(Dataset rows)
****************************************

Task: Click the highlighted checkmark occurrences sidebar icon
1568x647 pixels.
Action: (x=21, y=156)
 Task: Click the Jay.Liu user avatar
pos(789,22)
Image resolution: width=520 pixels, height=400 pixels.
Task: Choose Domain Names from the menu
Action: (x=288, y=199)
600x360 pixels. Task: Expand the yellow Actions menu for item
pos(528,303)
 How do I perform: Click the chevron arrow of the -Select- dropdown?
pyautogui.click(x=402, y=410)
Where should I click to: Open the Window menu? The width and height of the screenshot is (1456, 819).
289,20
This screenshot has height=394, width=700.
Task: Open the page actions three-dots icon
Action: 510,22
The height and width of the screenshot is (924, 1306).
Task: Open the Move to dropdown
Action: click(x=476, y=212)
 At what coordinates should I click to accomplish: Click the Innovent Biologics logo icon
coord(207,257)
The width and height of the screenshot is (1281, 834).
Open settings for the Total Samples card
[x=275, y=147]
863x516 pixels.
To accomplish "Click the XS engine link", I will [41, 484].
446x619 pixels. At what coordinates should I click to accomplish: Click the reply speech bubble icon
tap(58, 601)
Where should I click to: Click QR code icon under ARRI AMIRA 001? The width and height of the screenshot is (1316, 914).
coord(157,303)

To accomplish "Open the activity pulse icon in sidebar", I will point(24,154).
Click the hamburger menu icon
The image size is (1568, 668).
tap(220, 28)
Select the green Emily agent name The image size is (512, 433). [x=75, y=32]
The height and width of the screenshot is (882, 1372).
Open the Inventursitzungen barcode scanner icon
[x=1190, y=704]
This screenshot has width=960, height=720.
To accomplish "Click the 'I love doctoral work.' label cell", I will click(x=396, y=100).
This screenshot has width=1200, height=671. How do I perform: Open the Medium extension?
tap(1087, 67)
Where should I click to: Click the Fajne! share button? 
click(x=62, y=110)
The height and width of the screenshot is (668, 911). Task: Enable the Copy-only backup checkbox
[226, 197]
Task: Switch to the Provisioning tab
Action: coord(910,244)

****************************************

### EXERCISE AIM:
Pick out every line in the rows above that contains the word "This", and copy each of those lines in full.

### RESULT:
This screenshot has height=394, width=700.
This screenshot has width=960, height=720.
This screenshot has width=1200, height=671. How do I perform: Open the Medium extension?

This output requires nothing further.